Churches in California were finally permitted by the Supreme Court to hold indoor worship services after months of legal battles over coronavirus pandemic restrictions.
The U.S. Supreme Court has allowed resumption of indoor worship services in California with 25% capacity limitation but retained the prohibition on singing or chanting inside houses of worship. The 6-3 ruling was released on Feb. 5, The Christian Post reported.
Justices Neil Gorsuch, Clarence Thomas and Samuel Alito have approved the application for resumption of indoor worship services with limited capacity, as well as singing and chanting. Chief Justice John Roberts, Justices Brett Kavanaugh and Amy Coney Barrett have voted lifting the ban on indoor worship but retained the restriction on singing. On the other hand, Justices Elena Kagan, Stephen Breyer and Sonia Sotomayor have dissented.
According to The Mercury News, the injunction is a victory to religious leaders and activists who defied Gov.
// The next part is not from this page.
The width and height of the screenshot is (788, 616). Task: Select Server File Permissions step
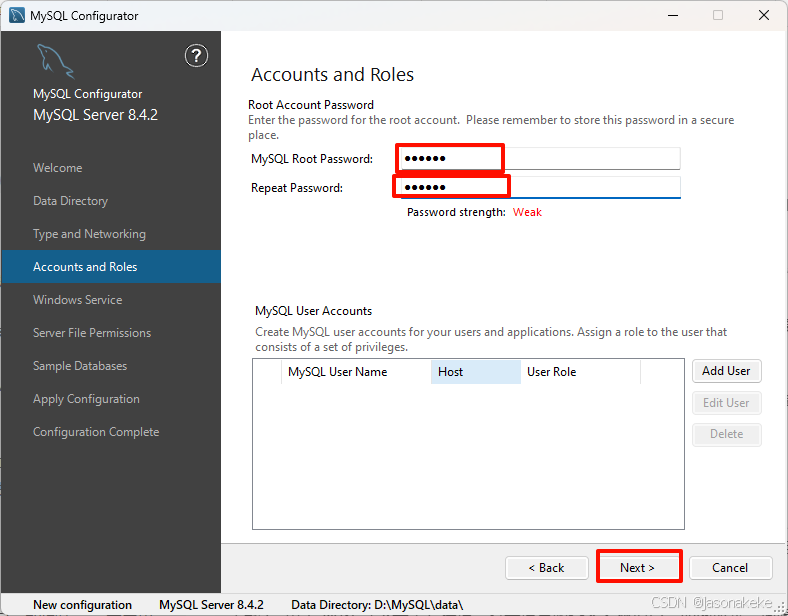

Gavin Newsom's pandemic restriction for months.
The governor's office released a statement through Newsom's spokesperson, Daniel Lopez, saying that it "will continue to enforce the restrictions the Supreme Court left in place and, after reviewing the decision, we will issue revised guidelines for worship services to continue to protect the lives of Californians."
The injunction was a response to the legal challenges filed by South Bay United Pentecostal Church (SBUPC) in Chula Vista and the Harvest Rock Church in Pasadena, as well as other religious worship disputes in the state.
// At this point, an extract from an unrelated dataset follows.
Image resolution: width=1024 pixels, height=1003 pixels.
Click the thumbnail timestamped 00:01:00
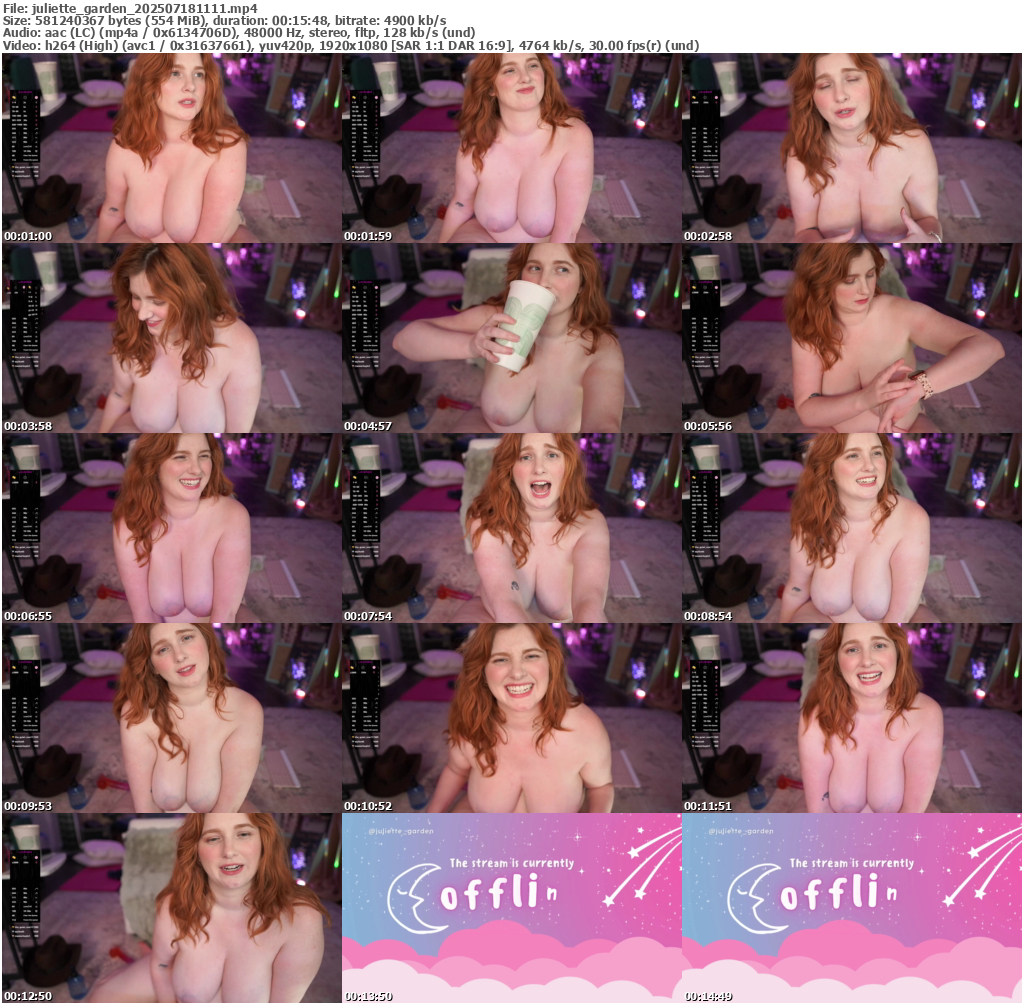171,148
Justice Gorsuch contended that the ban on churches is inconsistent with the rules being enforced to other indoor places such as buses, malls and salons which were allowed to open at limited capacity.
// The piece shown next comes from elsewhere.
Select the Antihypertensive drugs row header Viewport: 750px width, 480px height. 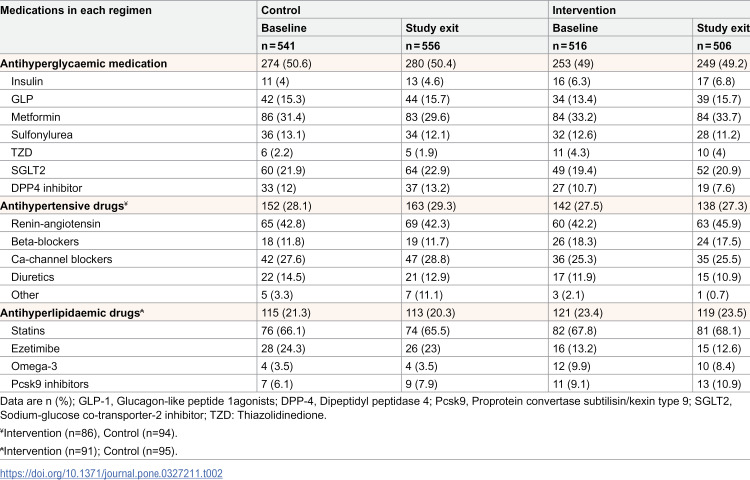tap(64, 206)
"If Hollywood may host a studio audience or film a singing competition while not a single soul may enter California's churches, synagogues, and mosques, something has gone seriously awry," his statement said.
Justice Kagan, one of the judges who dissented, said that the "mandate defies our caselaw, exceeds our judicial role, and risks worsening the pandemic." She argued that in accordance to the rules of the state, worship services are just the same as secular gatherings such as political assemblies, which pose a threat of COVID-19 infection.
More to The Christian Post's report, Chief Justice Roberts who voted lifting of the ban but retained the restriction on singing stated that, "The State's present determination-that the maximum number of adherents who can safely worship in the most cavernous cathedral is zero-appears to reflect not expertise or discretion, but instead insufficient appreciation or consideration of the interests at stake. Deference, though broad, has its limits."
In November 2020, a judge in California allowed San Diego to reopen strip clubs. But last month, the US. 9th Circuit Court of Appeals denied the request of SBUPC to overturn California's restriction on indoor worship services.
California faced a number of legal challenges resulting from the rules and restrictions it implemented relative to the coronavirus pandemic.
In earlier reports, Pastor John MacArthur of Grace Community Church in California defied the government-mandated restrictions and court actions to keep the church open. In spite of the fines imposed to the church then, he fought for its legal right to continue holding worship services.